7. Heterozygote detection
It can be based on family line analysis, protein loading test, genetic analysis or enzyme activity test.
8. Imaging
Electroencephalography (EEG) with abnormal brain waves, brain CT when available, and other routine examinations such as ultrasound and X-ray.
Diagnosis
Diagnosis is made on the basis of history, clinical manifestations and examination.
Differential Diagnosis
Hyperammonemia needs to be differentiated from the following symptoms.
1. Transient hyperammonemia in newborns
It is mainly seen in preterm infants. The extremely high ammonia level is associated with severe neurologic depression and respiratory distress. If early hemodialysis, the symptoms can be relieved within 5 days and the prognosis is good. Asymptomatic hyperammonemia can also be seen in low birth weight infants.
2. Organic aciduria
Organic aciduria is often accompanied by hyperammonemia. It is characterized by normal blood amino acid quantification, low urinary lactic acid, increased specific organic acids in urine, low blood glucose, increased blood glycine, and metabolic acidosis.
3. Lysine urinary protein intolerance
Accompanied by hyperammonemia. Due to the defective transport of arginine, lysine and ornithine by renal tubules and intestinal epithelium, there is an increase in the blood of each of the above amino acids, which affects the metabolic function of the urea cycle.
4. Hyperammonemia – Hyperornithinemia – Homocitrullinemia
HHH syndrome is a disorder of ornithine transport into the mitochondria.
Treatment
1. Excretion of blood ammonia to provide amino acid
Blood ammonia should be excreted from the body as soon as possible, and enough calories and essential amino acids should be given to reduce the breakdown of proteins in the body.
2. Enhance renal excretion of ammonia
Give enough fluids and electrolytes, add glucose and insulin to replenish calories, and feed fat intravenously at 1g/kg per day.
3. Intravenous sodium benzoate and sodium phenylacetate.

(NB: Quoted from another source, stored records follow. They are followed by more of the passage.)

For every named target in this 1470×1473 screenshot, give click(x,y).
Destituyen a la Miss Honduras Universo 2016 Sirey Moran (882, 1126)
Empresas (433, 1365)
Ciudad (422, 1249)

Sodium benzoate can be combined with endogenous glycine to form horse uric acid, which has a high rate of renal clearance, while sodium phenylacetate can be combined with glutamic acid to form glutamic acid phenylacetate, which can be easily excreted from the urine. In emergency, sodium benzoate and sodium phenylacetate can be added to dextrose and fed intravenously within 2 hours, and then sodium benzoate and sodium phenylacetate can be given daily.
4. Arginine hydrochloride
Arginine can be used to treat all cases of hyperammonemia except those due to arginase deficiency. Arginine promotes the elimination of ammonia while replenishing the body with essential amino acids. Arginine may be given as an emergency in newborns with a first episode of hyperammonemia of undetermined etiology. In hyperammonemia secondary to organic acidemia, arginine has no therapeutic effect. Benzoic acid, phenylacetic acid, and arginine can be used together for optimal efficacy, and should be continued after the first dose until the acute crisis is resolved.

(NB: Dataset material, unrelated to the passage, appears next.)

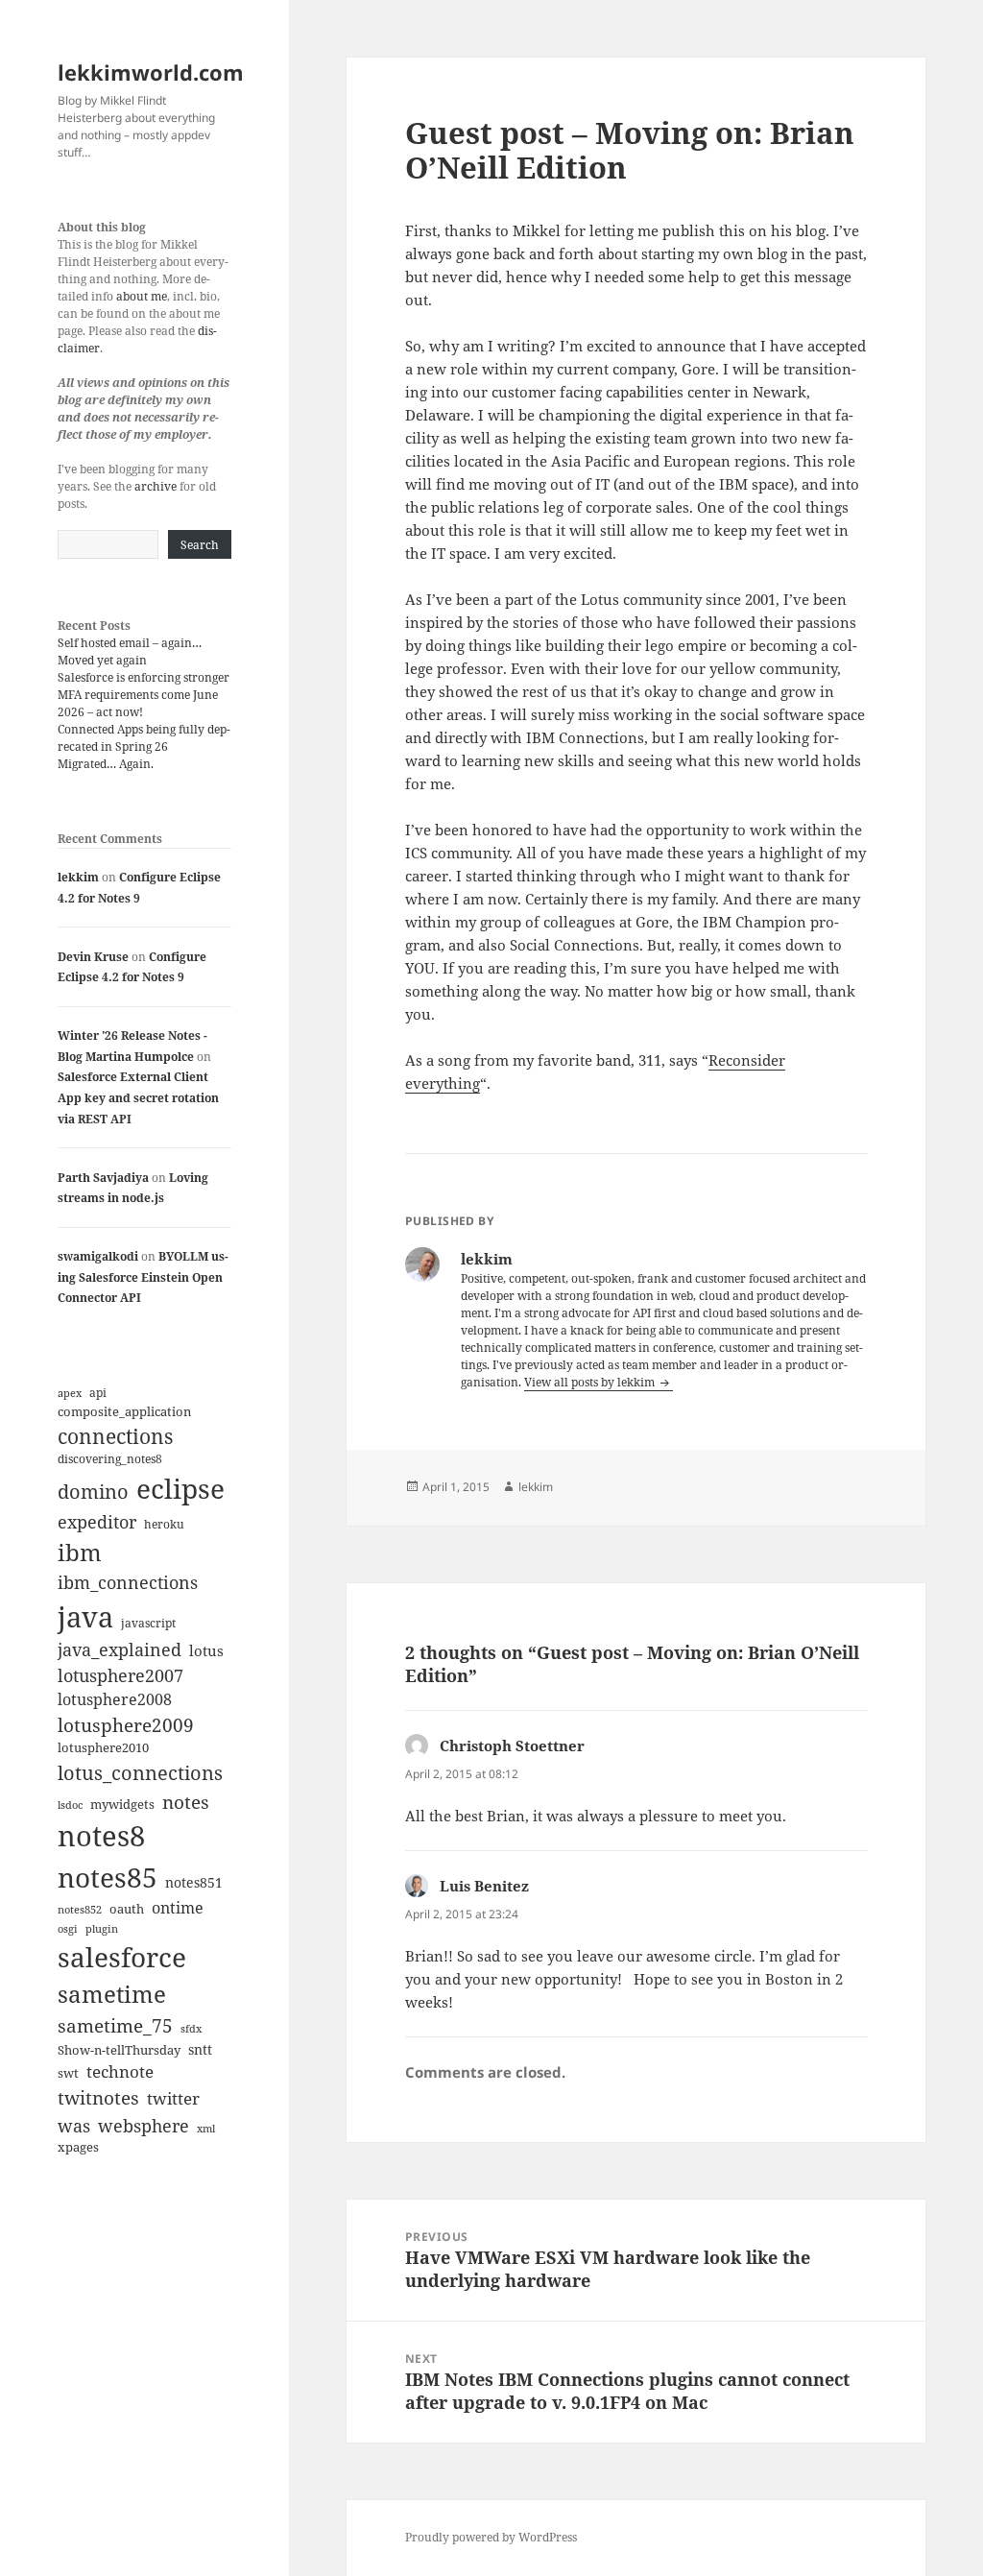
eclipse (180, 1488)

5. Hemodialysis or peritoneal dialysis.
Peritoneal dialysis can significantly reduce the level of blood ammonia after a few hours, and most of them can return to normal after 48 hours of dialysis.
6. Neomycin and lactulose
In order to reduce the production of ammonia by intestinal bacteria, neomycin or lactulose should be given nasally or by enema at the earliest possible time. The child’s neurological symptoms can be relieved by first aid measures, but it may take a few days for the child to regain full consciousness.
7. Dietary treatment
Limit protein intake, supply 1~2g/kg of protein per day.
8. Carnitine supplementation
Carnitine should be supplemented in the above treatment, because benzoic acid and phenylacetic acid can cause carnitine deficiency in the body.
9. Convulsions prohibited valproic acid
Because the drug can induce hyperammonemia.